Basic Phonetics and Phonology concepts

I have heard the term ‘phoneme’ used inappropriately, so I will try to put my linguistics background to use by clarifying some phonetics and phonology notions. Having a better understanding of these concepts could help us better define the problem of synthetising speech and thus better design the architecture of our neural networks.

First, the most primitive notion about sounds in language is that of a phonological system. Each language has one. It defines what sound differences are to be interpreted as differences in meaning.

A phoneme is a family of sounds that are understood as the same sound for the purpose of determining meaning in a given language. This notion only makes senses as part of a phonological system, a system of oppositions between phonemes that serves to contrast different meanings. For example, in English, the difference between the pronunciation of the words

‘feal’  /f iy l/

and

‘fill’  /f ih l/

is a single phoneme change in the vowel. But in French, those two families of vowel sounds are considered a single phoneme (a single family of sounds) and thus a unilingual francophone would only hear the same word spoken twice (but pronounced slightly differently if he is attentive) :

‘fil’ /f iy l/

The two phonetic variants [iy] and [ih] of the French phoneme /iy/ of that example are called allophones.

A phone is a unit of speech sound and allophones are phones belonging to a single phoneme. So two phones can be considered different phonemes or allophones of the same phoneme, depending on the language.

To distinguish phones from phonemes the usual notation is to use slashes /…/ for phonemic transcriptions (phonemes) and square brackets […] for phonetic transcriptions (phones). (In the preceding examples, I have used the same phonetic symbols than in the TIMIT corpus, but other phonetic alphabets are also used.)

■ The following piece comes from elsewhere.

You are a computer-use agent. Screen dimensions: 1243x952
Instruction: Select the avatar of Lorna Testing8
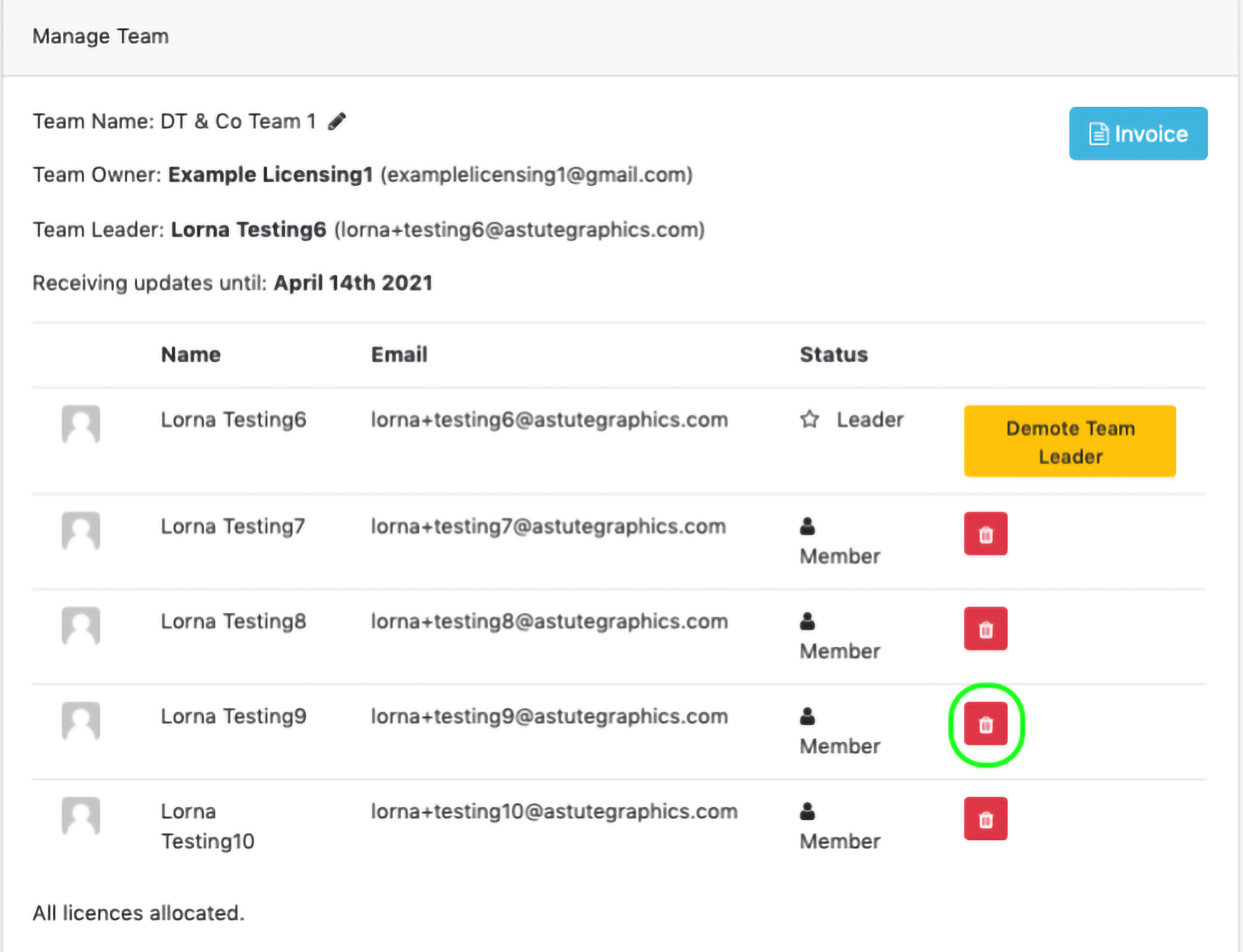click(81, 626)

When realizing a given phoneme, the corresponding allophone can be selected based on the neighboring phonemes (phonemic context), even sometimes the neighboring words or parts of words (morphological context), and also based on the dialect. Now, a phone is considered a unit for the purposes of linguistic description, but it can nonetheless itself be realized in different ways, depending on a variety of factors.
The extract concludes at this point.